Thursday, August 22, 2013

Making more of US aid to egypt


It seems that Americans, especially in Washington, can’t get enough of Egypt right now. The hotly contested ouster of Egyptian President Mohamed Morsi has left Egypt in a state of political instability and Americans are divided over how to engage.

While many Americans continue to debate the legitimacy of ousting Morsi and what this means for US aid to Egypt, President Barack Obama has avoided passing judgment on Egypt’s most recent political transition. The result is that the United Sates continues to provide aid while publicly encouraging the interim government to revise the constitution and launch fair and free elections.

But is this enough? While trust between the United States and Egypt is at an all-time low, and while there is a limit to the impact the United States can have on Egypt’s domestic political transition, Washington and Egypt have a decades-long relationship, and fair and balanced foreign aid could modestly contribute to resolving the on-going instability and enhance American-Egyptian relations.

But the kind of aid provided matters.
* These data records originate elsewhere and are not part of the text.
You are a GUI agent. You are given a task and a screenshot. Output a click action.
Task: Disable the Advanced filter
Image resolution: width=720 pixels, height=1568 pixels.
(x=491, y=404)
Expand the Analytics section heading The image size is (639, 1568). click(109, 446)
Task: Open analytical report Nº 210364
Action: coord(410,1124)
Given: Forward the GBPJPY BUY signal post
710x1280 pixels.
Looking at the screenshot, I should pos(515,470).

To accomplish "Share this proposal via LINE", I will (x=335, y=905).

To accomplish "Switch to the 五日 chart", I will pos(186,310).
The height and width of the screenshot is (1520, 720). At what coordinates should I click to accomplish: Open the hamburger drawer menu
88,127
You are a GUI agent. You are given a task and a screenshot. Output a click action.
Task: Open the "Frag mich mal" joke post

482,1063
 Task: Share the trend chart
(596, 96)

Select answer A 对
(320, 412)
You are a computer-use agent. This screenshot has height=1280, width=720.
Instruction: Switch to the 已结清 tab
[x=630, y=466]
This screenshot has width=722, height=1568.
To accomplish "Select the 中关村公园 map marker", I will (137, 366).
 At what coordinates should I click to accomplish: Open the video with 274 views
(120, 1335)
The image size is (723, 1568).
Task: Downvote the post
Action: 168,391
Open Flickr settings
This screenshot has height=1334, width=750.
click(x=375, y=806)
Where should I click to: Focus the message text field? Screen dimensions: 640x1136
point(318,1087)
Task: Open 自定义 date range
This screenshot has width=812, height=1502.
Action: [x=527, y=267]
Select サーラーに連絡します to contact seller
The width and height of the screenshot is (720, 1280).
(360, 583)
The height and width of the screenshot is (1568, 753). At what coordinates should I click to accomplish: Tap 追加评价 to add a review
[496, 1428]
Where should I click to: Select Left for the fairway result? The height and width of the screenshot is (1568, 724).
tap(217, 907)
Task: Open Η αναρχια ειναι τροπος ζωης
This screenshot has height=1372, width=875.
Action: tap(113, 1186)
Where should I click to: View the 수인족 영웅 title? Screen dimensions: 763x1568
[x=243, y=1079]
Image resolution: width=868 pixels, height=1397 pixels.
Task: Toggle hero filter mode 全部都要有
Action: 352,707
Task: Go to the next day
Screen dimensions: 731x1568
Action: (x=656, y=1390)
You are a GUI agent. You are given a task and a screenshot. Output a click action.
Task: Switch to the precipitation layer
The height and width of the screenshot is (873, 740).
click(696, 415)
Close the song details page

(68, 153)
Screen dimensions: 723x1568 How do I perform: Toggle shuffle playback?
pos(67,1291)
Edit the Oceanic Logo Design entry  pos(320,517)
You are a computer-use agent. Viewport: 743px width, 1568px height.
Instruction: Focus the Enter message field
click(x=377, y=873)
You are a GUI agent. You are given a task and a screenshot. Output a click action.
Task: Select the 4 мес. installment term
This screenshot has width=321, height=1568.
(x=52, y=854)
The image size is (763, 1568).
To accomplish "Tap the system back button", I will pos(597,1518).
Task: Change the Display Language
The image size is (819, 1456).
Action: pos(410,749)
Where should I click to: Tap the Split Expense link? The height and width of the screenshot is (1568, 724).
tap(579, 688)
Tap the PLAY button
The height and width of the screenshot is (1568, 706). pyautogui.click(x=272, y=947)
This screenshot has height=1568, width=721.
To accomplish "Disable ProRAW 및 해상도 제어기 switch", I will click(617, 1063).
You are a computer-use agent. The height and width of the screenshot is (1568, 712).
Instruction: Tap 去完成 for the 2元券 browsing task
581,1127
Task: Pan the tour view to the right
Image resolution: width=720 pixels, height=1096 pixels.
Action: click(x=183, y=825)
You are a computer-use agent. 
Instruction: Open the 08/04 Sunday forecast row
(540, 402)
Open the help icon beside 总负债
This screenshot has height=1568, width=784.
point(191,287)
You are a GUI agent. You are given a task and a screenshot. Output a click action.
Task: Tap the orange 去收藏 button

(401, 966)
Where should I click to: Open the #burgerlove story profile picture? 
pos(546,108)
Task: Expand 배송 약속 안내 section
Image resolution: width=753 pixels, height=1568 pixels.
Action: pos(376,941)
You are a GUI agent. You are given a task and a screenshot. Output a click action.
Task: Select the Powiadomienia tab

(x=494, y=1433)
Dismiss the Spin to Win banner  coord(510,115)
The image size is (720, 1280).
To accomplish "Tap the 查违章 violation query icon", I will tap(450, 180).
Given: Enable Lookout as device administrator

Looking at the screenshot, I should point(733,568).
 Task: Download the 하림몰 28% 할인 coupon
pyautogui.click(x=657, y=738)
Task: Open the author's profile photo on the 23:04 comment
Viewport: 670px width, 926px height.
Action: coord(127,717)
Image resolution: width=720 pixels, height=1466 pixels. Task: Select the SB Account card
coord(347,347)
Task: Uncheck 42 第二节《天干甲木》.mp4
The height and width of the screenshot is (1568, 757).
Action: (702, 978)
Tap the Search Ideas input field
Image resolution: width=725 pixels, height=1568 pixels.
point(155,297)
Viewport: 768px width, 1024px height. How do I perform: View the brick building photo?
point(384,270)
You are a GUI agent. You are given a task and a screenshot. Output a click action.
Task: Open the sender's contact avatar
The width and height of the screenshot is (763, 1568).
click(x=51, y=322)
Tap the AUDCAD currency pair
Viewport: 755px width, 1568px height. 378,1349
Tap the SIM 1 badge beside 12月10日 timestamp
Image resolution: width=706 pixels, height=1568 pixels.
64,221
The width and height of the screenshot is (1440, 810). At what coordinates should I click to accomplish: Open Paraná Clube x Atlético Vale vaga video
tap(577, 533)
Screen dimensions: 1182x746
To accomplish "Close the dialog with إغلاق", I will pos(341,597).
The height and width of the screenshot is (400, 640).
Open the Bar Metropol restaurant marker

Egypt needs more bread than guns.

US foreign aid priorities could shift from military capacity-building to economic development and human rights, in order to better serve the interests of the people of Egypt. The military receives 1.3 of the 1.56 billion dollars of US aid annually, a disproportionate ratio of bullets to butter. Moreover, the military runs a significant portion of the Egyptian economy on the side. Yet history has shown that no military establishment can effectively serve its society when its interests are in conflict with its people’s.

American aid to Egypt must focus on stability, human rights and prosperity. More aid should be given in the form of support for industrial enterprise, educational programs, cultural activity, human rights, building political parties and stimulating dialogue between church, mosque and synagogue.

The image of the donor and the recipient are relevant to the efficacy of aid. In an era of global mass communication, the positive effects of foreign aid are easily neutralized by irresponsible media campaigns both in the Arab world and in the United States.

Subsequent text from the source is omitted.